Os pedidos de registro de candidaturas de pessoas que se declaram autistas tiveram salto expressivo entre 2022 e 2026: subiram de 13 para 70, segundo dados do Tribunal Superior Eleitoral (TSE). Do total, 39 disputam vaga como deputado estadual, 22 concorrem a deputado federal, há cinco para a Câmara Legislativa do DF, três a vice‑governador e um como primeiro suplente. O crescimento ocorre enquanto o total de candidaturas registradas no país caiu de 29.262 em 2022 para 20.829 em 2026 — base que ainda pode ser atualizada pelo TSE.

O aumento acompanha maior visibilidade do Transtorno do Espectro Autista (TEA). O Ministério da Saúde e o manual DSM‑5 destacam que o TEA abrange quadros variados, e muitos diagnósticos recentes referem‑se a pessoas com autonomia e condições de exercer trabalho, estudo e cidadania plena quando recebem apoio adequado. Ao mesmo tempo, o eleitorado com deficiência também cresceu: cerca de 1,97 milhão de eleitores têm algum tipo de deficiência, avanço de 42% em relação a 2022, o que transforma o segmento em força política não desprezível.

A presença maior de candidaturas autodeclaradas é, em si, avanço na representação. Mas ativa hipóteses políticas opostas: abre espaço para a emergência de lideranças genuínas e para um debate necessário sobre serviços especializados; e, paralelamente, cria oportunidade para campanhas que buscam apenas arregimentar votos sem compromisso técnico. Ativistas ouvidos sinalizam que a visibilidade tem atraído políticos e candidaturas oportunistas, que priorizam números e promessas genéricas em vez de detalhar a qualificação do atendimento e a especificidade das políticas necessárias.

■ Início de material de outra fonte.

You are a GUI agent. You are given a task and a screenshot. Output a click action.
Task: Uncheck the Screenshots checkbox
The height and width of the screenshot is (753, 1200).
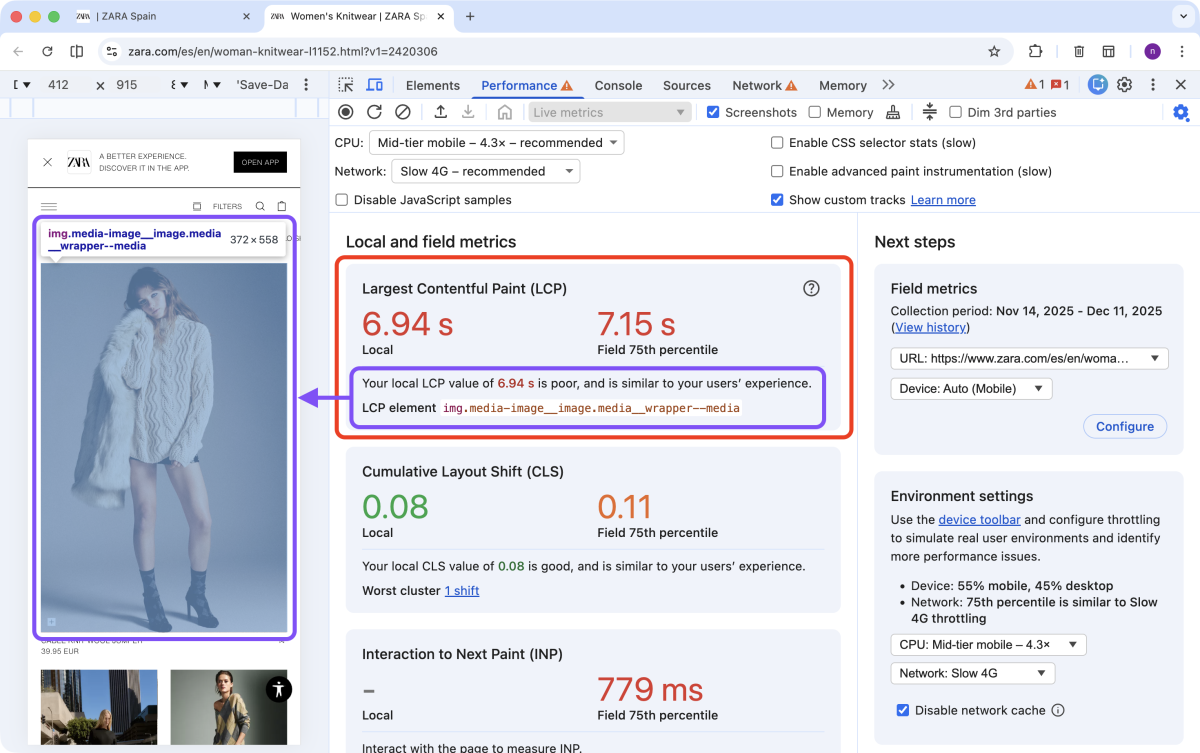713,112
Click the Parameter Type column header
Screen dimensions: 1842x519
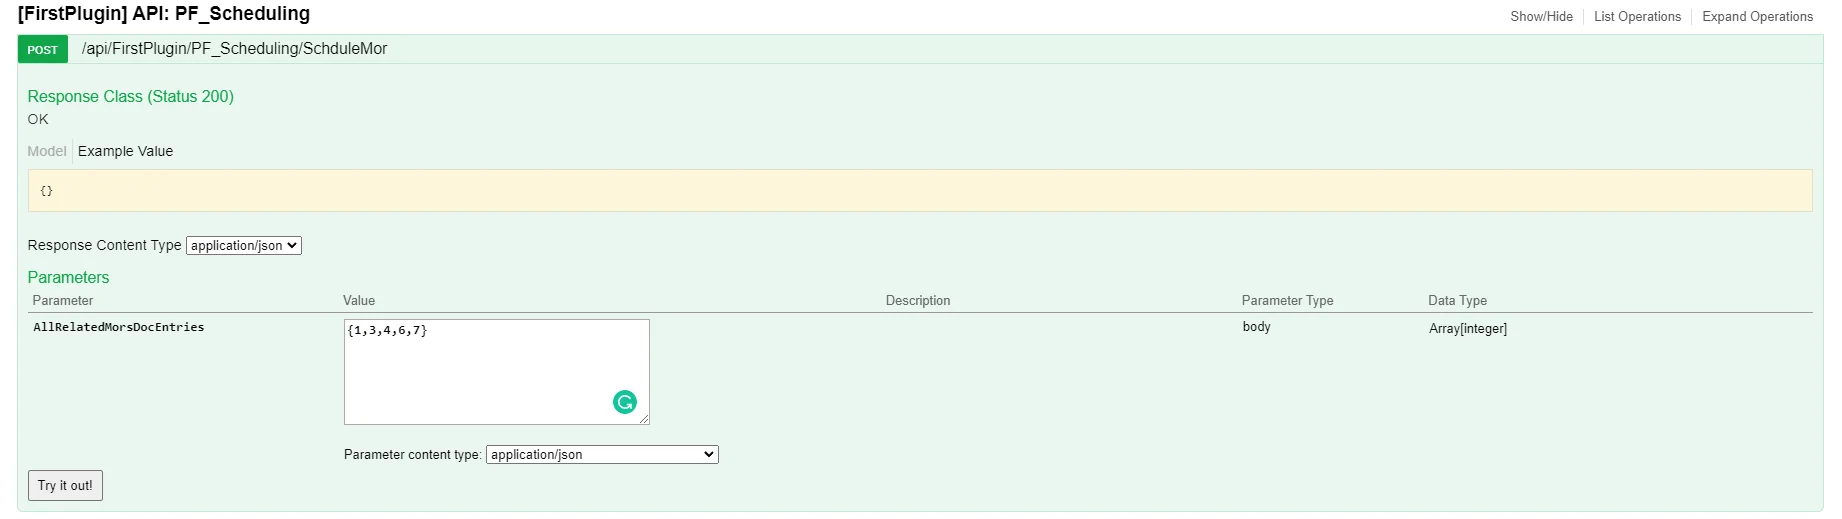click(1287, 301)
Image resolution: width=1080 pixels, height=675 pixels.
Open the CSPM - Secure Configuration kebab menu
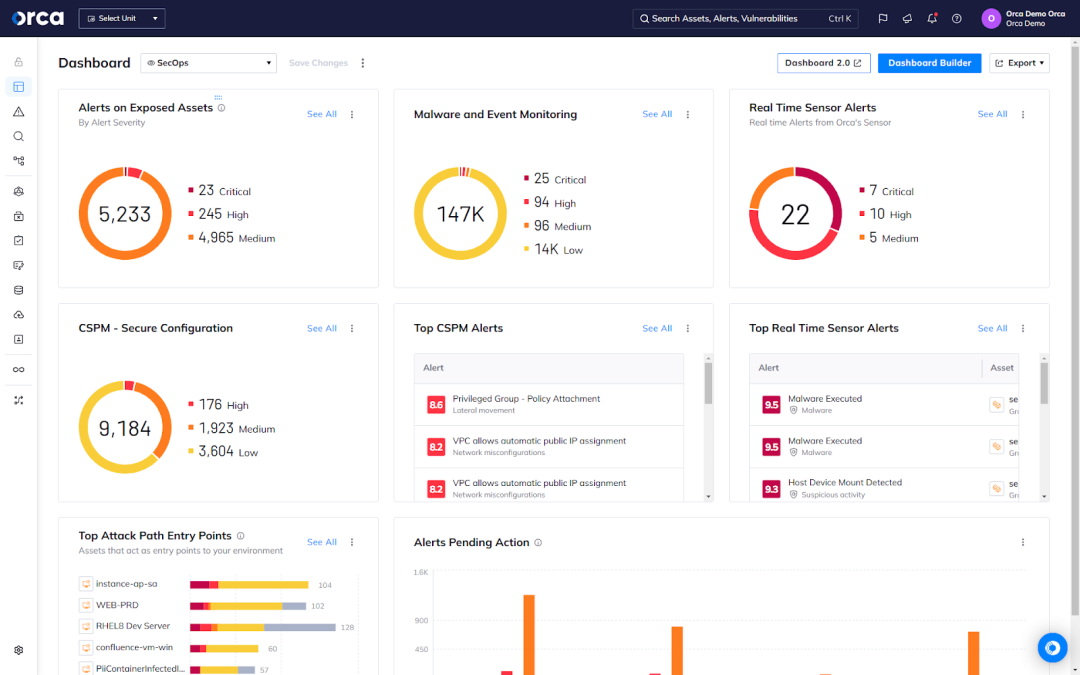pos(352,329)
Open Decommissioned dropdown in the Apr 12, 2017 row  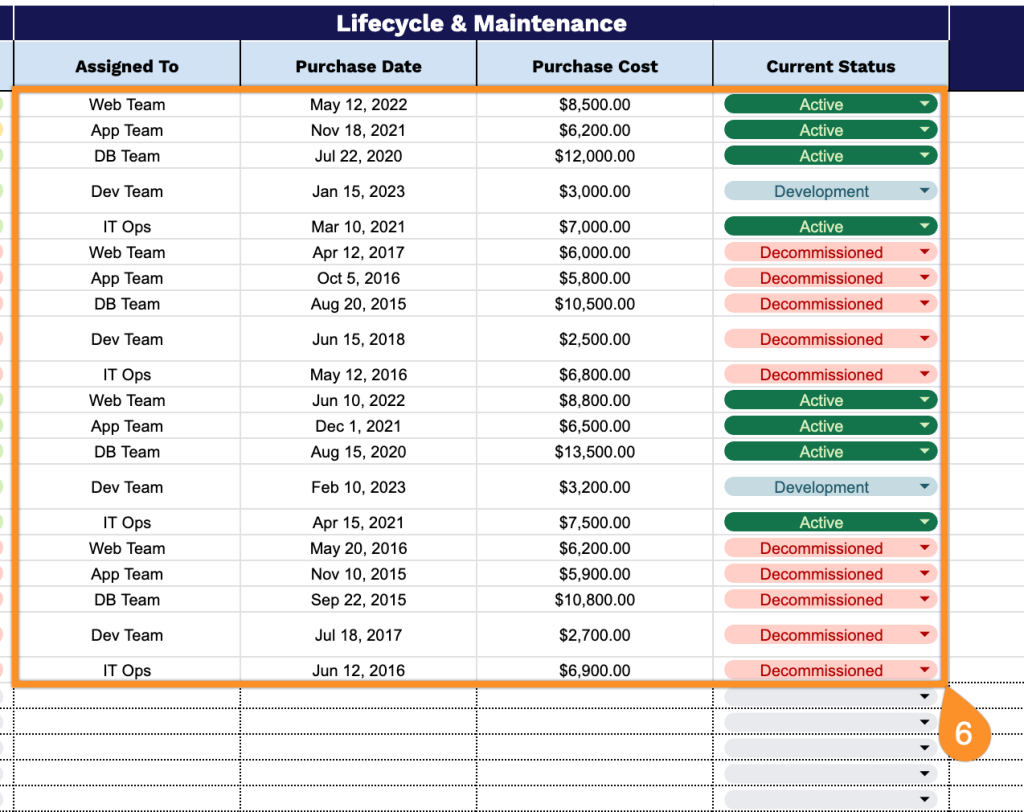click(925, 252)
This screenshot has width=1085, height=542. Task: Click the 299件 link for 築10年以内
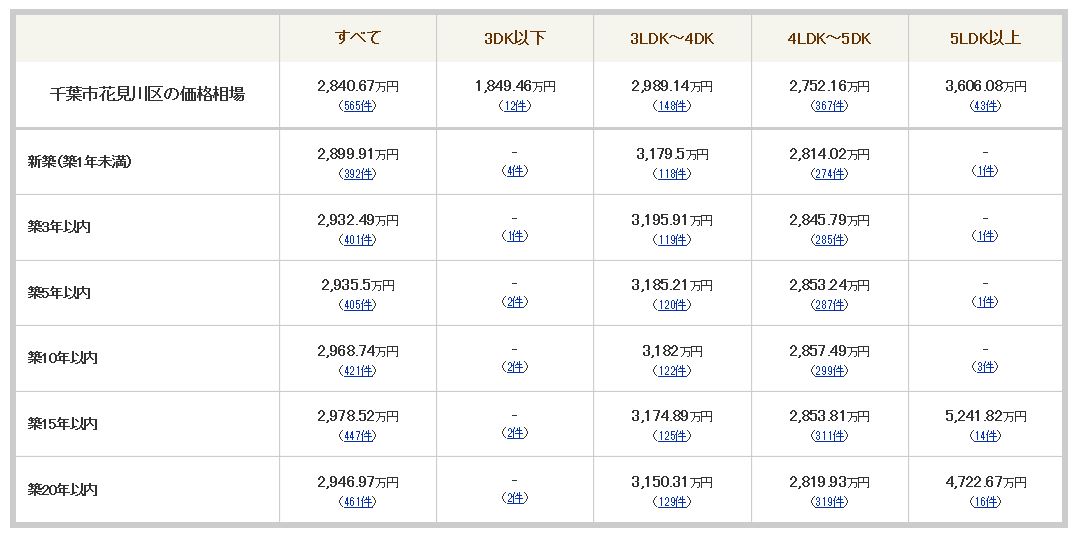point(829,370)
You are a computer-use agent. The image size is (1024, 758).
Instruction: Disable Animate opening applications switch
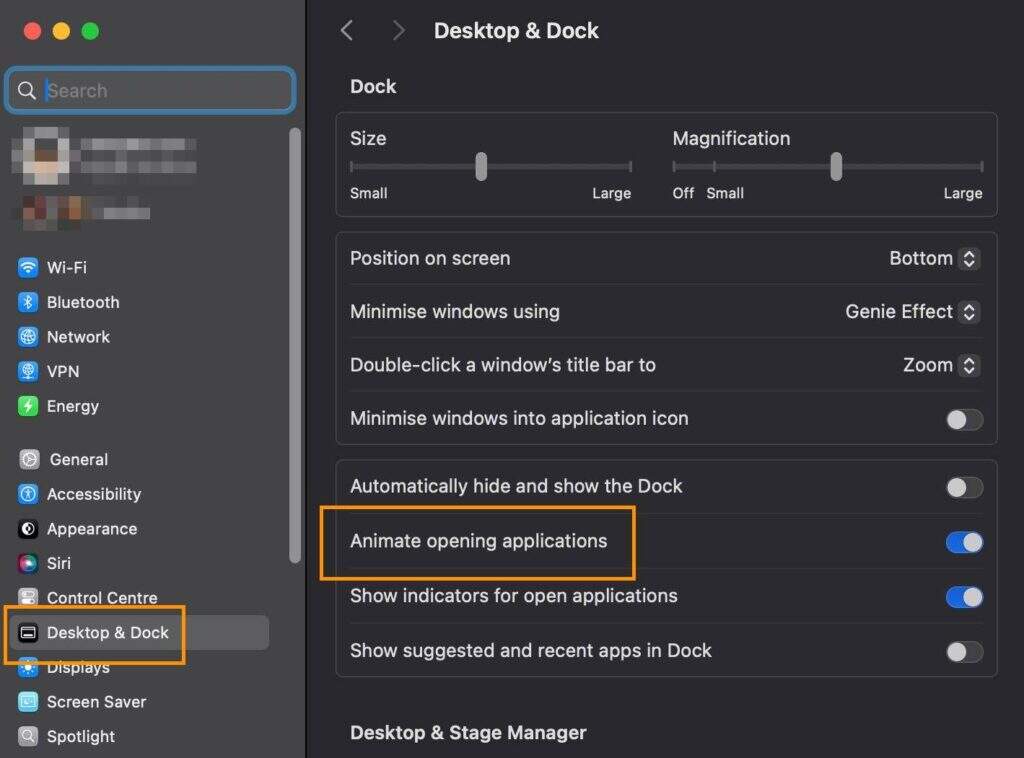pos(964,542)
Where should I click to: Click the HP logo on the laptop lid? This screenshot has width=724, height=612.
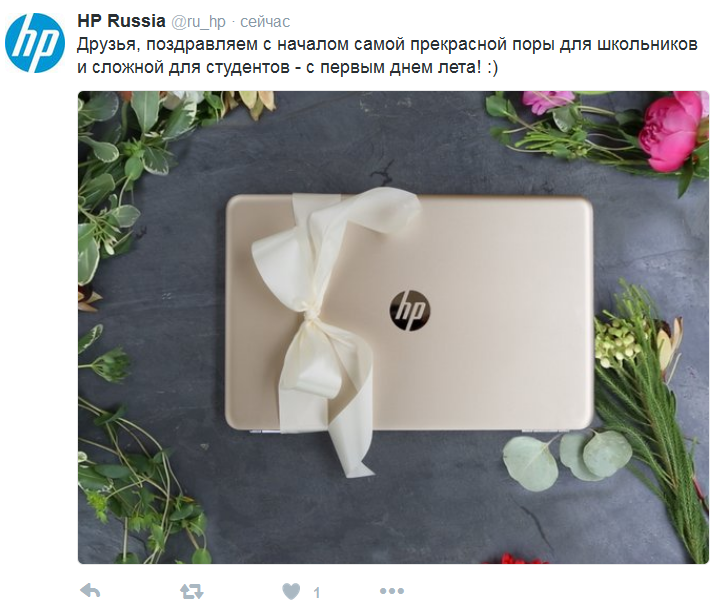point(409,310)
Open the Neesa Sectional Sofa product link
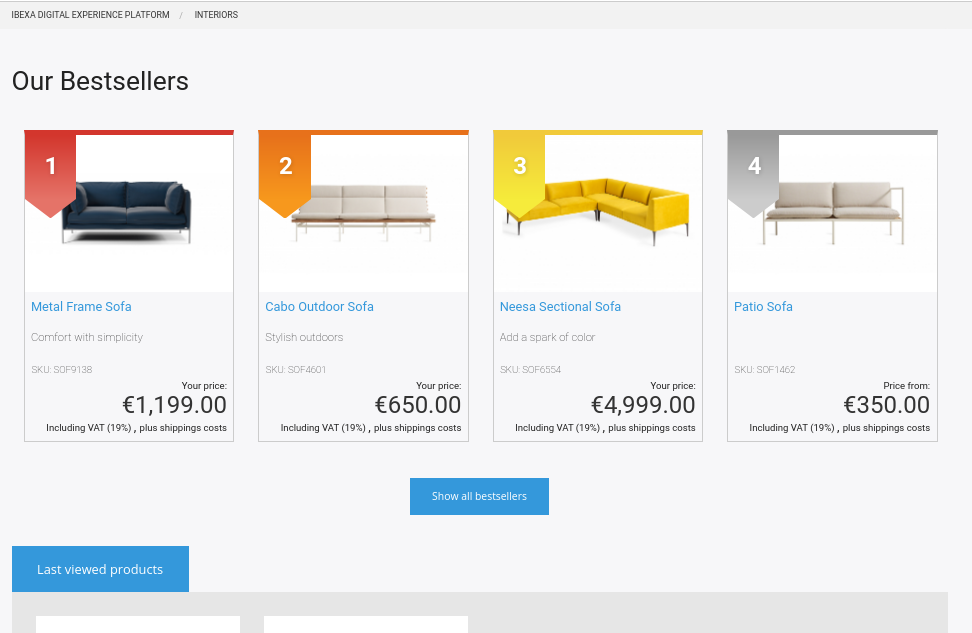 560,306
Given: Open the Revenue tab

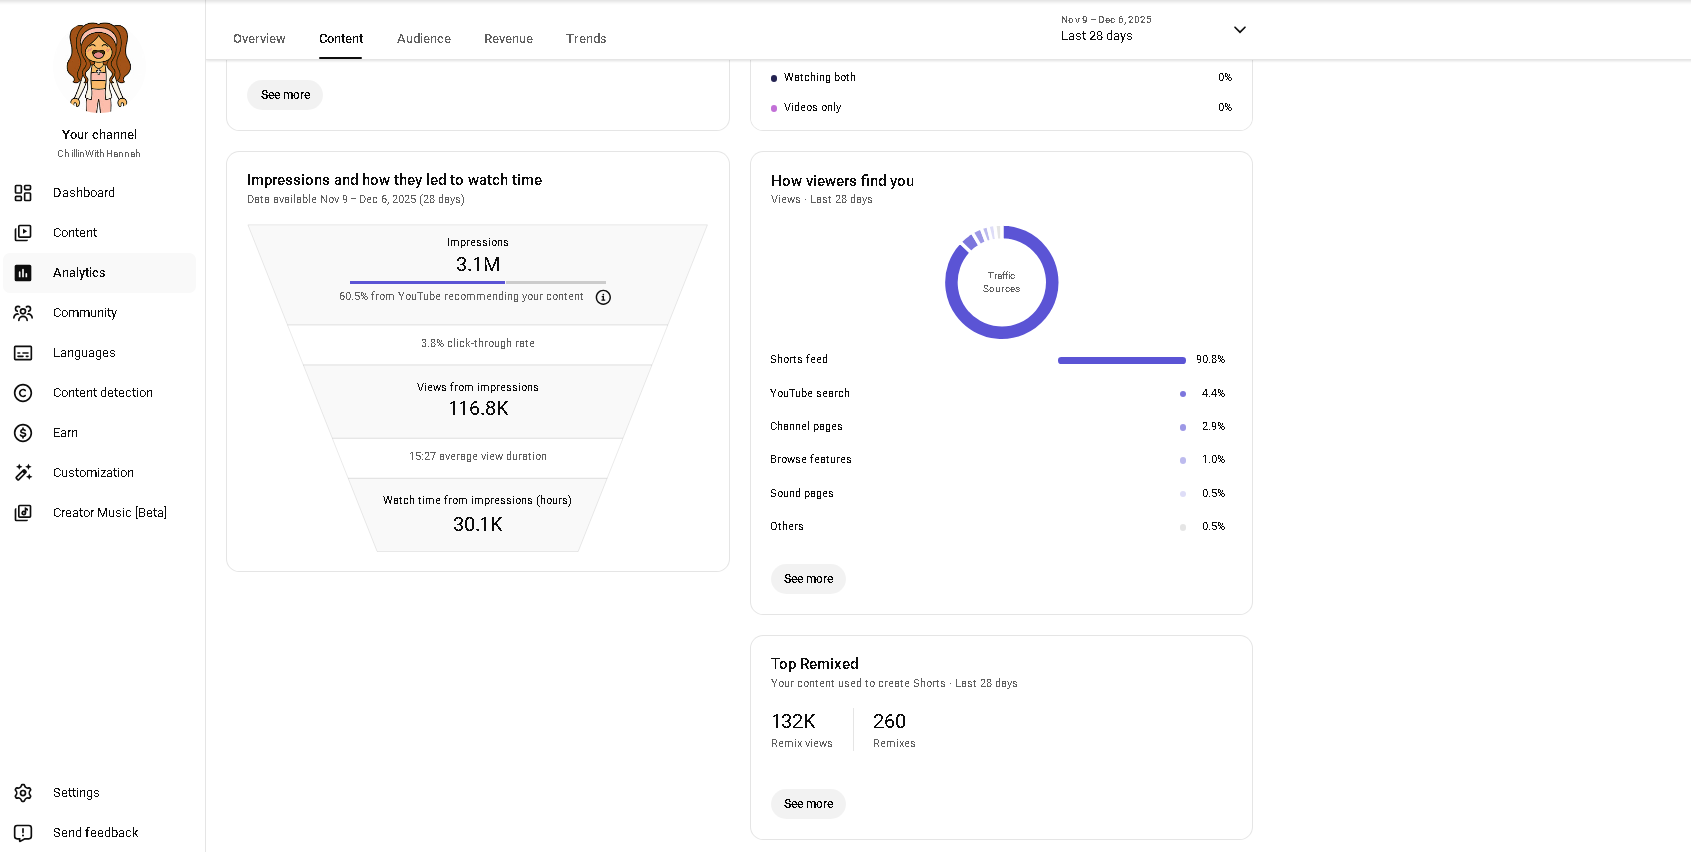Looking at the screenshot, I should (508, 39).
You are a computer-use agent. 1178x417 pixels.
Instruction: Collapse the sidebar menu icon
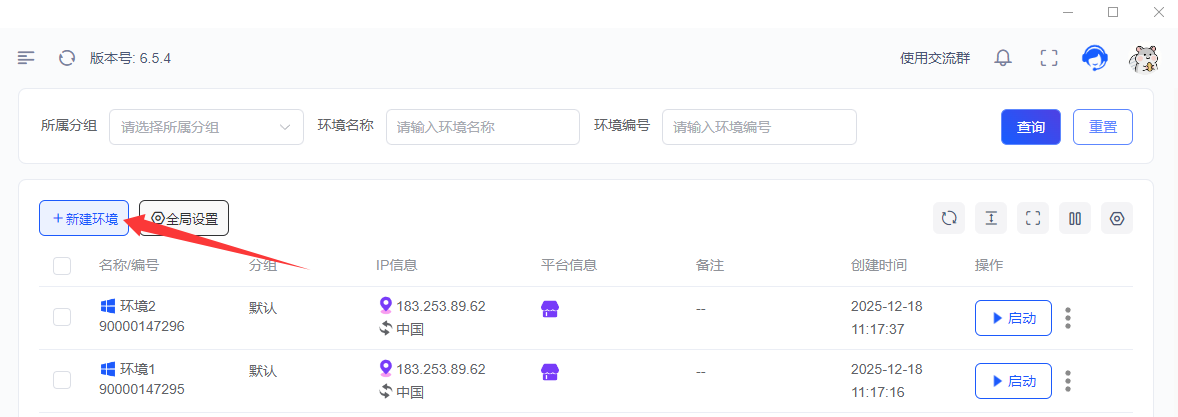[x=26, y=58]
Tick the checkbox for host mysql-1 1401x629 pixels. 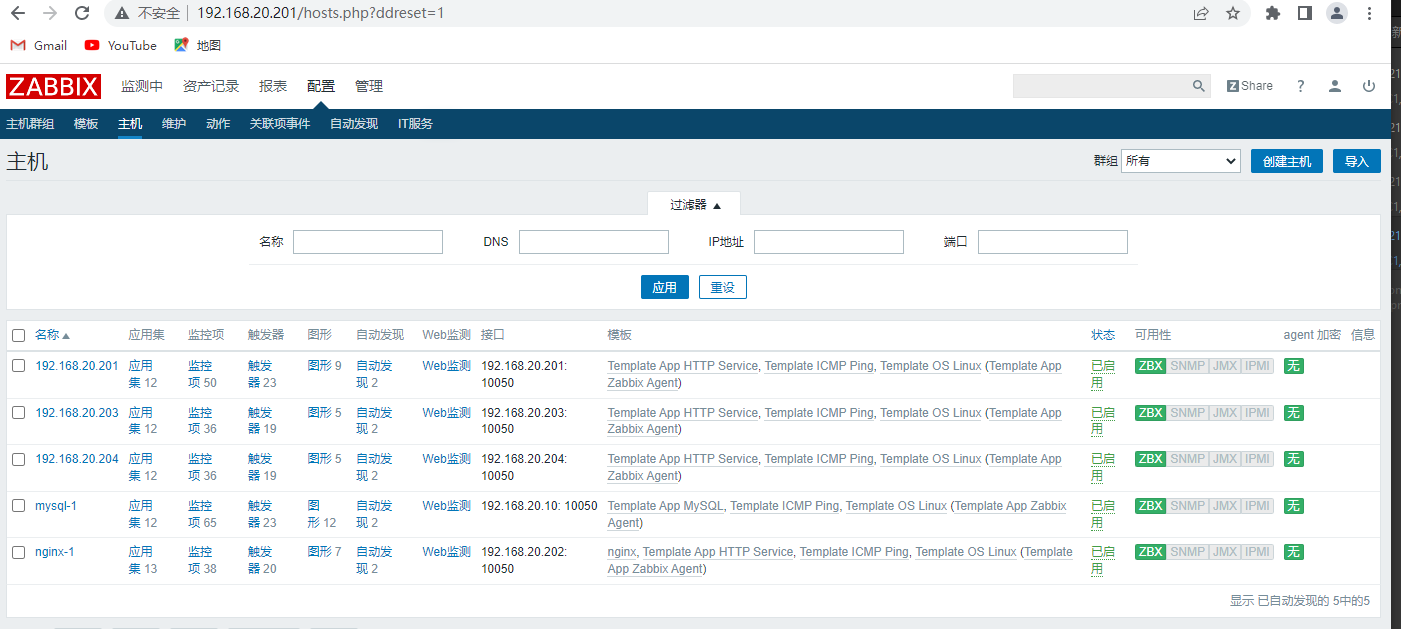point(18,506)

No terreno institucional, o fenômeno impõe consequências práticas: partidos e coligações serão pressionados a traduzir visibilidade em propostas fiscalizáveis — qualificar profissionais, garantir protocolos específicos e vincular investimentos a metas de qualidade. Para quem concorre, a aposta que valerá nas urnas não é só a identificação com a causa, mas a capacidade de apresentar medidas concretas e exequíveis. Para o eleitor e a imprensa, resta a tarefa de separar representação autêntica de estratégia eleitoral: a diferença terá impacto direto na agenda de direitos e nos serviços oferecidos após o pleito.